The commission, at its regular meeting, unanimously authorized County Administrator Sarah Plinsky to enter into a $1,449,000 construction contract with B.A. Green Construction Company for remodeling the commission’s meeting chambers at the historic courthouse, and they approved a total project budget of $1,543,845.

As the Journal-World has reported, the remodeling project will take the space back to its 1904 configuration, when the dais — the bench-like structure where commissioners sit — was positioned on the south side of the room.

The project budget approved at Wednesday’s meeting is about $200,000 higher than the roughly $1.36 million price tag commissioners signed off on in December 2023. That’s partially due to struggles with finding bidders; this project only received two.

Plinsky told commissioners the county is indeed “really struggling” to get contractors to bid on projects, but that’s less an issue of material costs and more because of factors like high labor costs and a lack of workforce availability. Joy Coleman, a preservation architect with TreanorHL, agreed. Coleman said the issue is exacerbated by other ongoing large-scale projects in the area like the demolition and renovation project at the University of Kansas’ David Booth Kansas Memorial Stadium.

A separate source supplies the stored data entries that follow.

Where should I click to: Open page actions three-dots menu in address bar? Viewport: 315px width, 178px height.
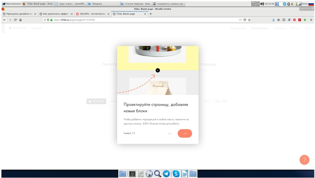(x=240, y=20)
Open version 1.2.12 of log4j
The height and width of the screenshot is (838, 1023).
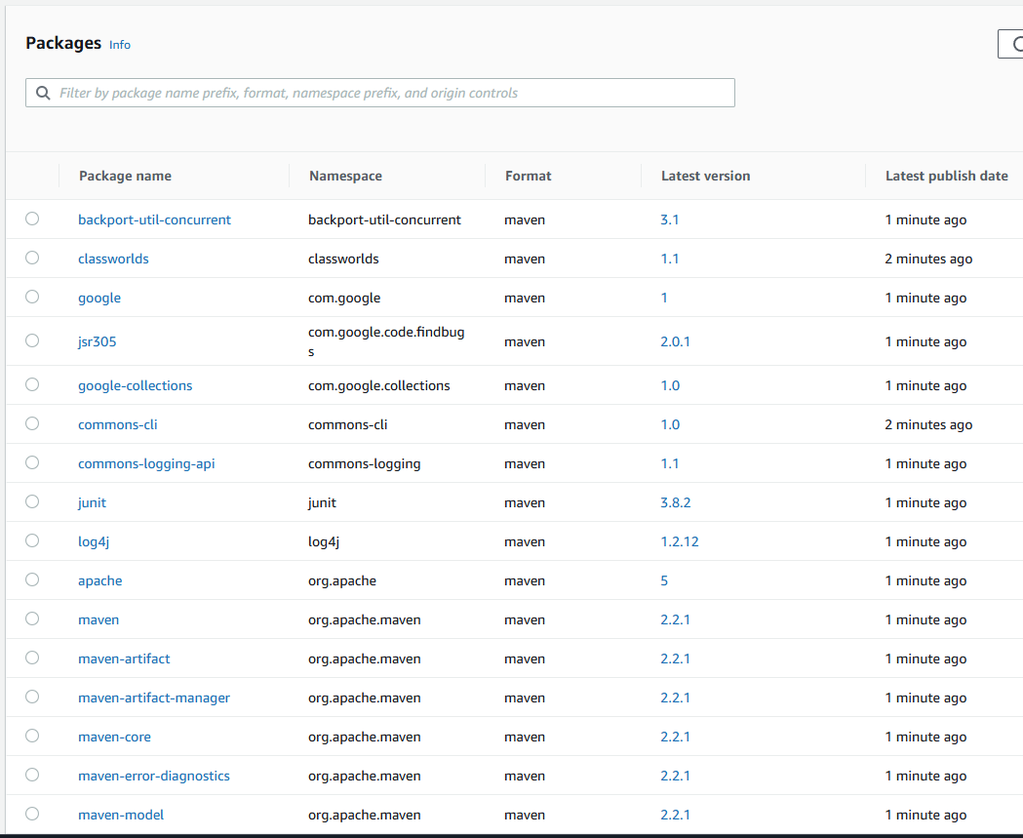(x=680, y=540)
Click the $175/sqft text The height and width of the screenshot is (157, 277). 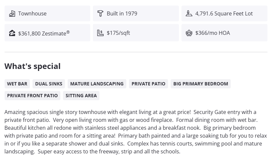tap(118, 33)
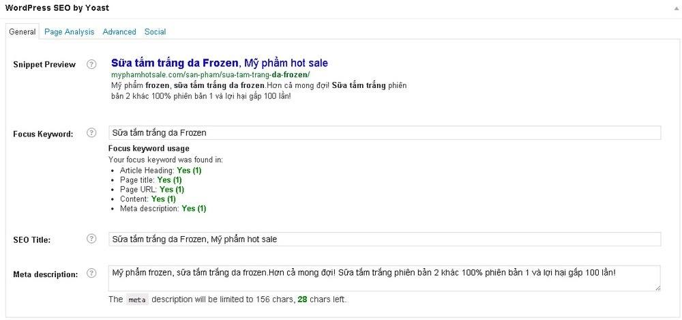Go to the Social tab
The width and height of the screenshot is (682, 320).
click(155, 32)
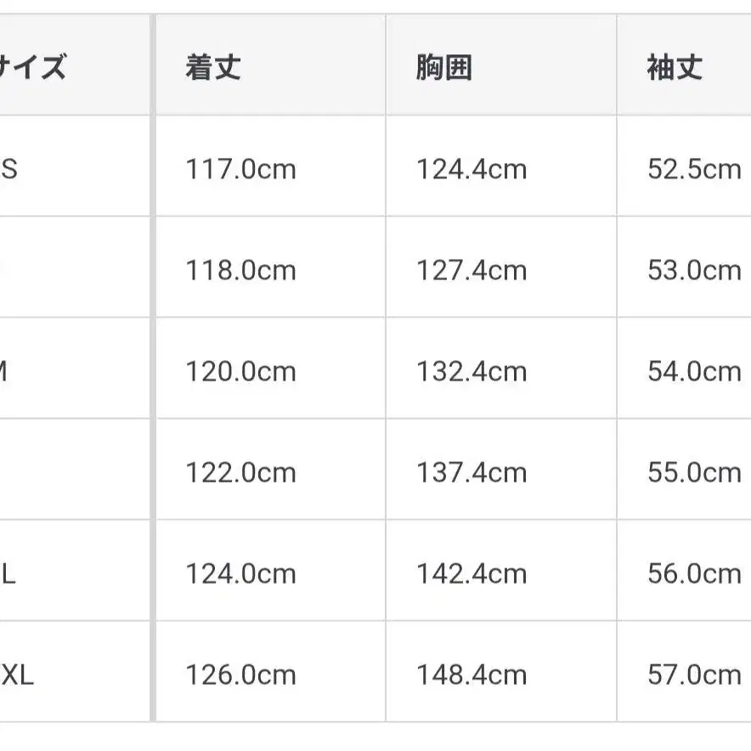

“I was not surprised but not thrilled that it came in a little over what we were anticipating or hoping for, but that is also kind of reflective of that tight bid market, I’m sure, tight labor market,” Commission Chair Karen Willey said. “I think it is time to move forward on the project.”

County Commissioner Patrick Kelly said he wanted county staff to reach out to other companies that didn’t submit bids to verify that their lack of interest truly was due to the issues outlined at Wednesday’s meeting, rather than a product of some flaw with the county’s process.

The project should be finished in approximately 280 calendar days, commissioners learned. Assuming that work begins following the County Commission’s next regular meeting on March 6, which Plinsky predicted would be the case, that would place the completion date sometime in early December, barring any delays.

While the space is closed for construction, the County Commission will hold its regular meetings in the training room at the county’s public works building, as the Journal-World has reported.

In other business, commissioners:

• Approved the Public Works Department’s 2024 Vegetation Management Plan.

The plan covers operations like roadside mowing, park maintenance, revegetation practices, herbicide use and noxious weed control. It’s been in effect since March 2022.

The original version of the plan called for a review every other year to consider public feedback, and Public Works Director Chad Voigt said Wednesday he recommended decreasing the review frequency to every four years instead after not hearing any significant feedback since 2022. Commissioners opted to stick with that every other year review cycle for now, which would align with the ongoing process for developing the county’s Open Space Plan and allow an opportunity for input from the two new commissioners joining the group at the start of 2025.

• Approved a one-time grant match of $20,000, taken from the county’s general fund reserves, for Midco.

The match is contingent on Midco being awarded a Broadband Acceleration Grant through the Kansas Office of Broadband Development. The company is aiming to utilize the grant to help front the cost of a $1.7 million project that, in part, would serve parts of Kanwaka Township and rural Eudora with high-speed broadband.

• Heard an update from government relations and lobbying services firm Little Government Relations about the Kansas Legislature’s activities at the midpoint of its legislative session.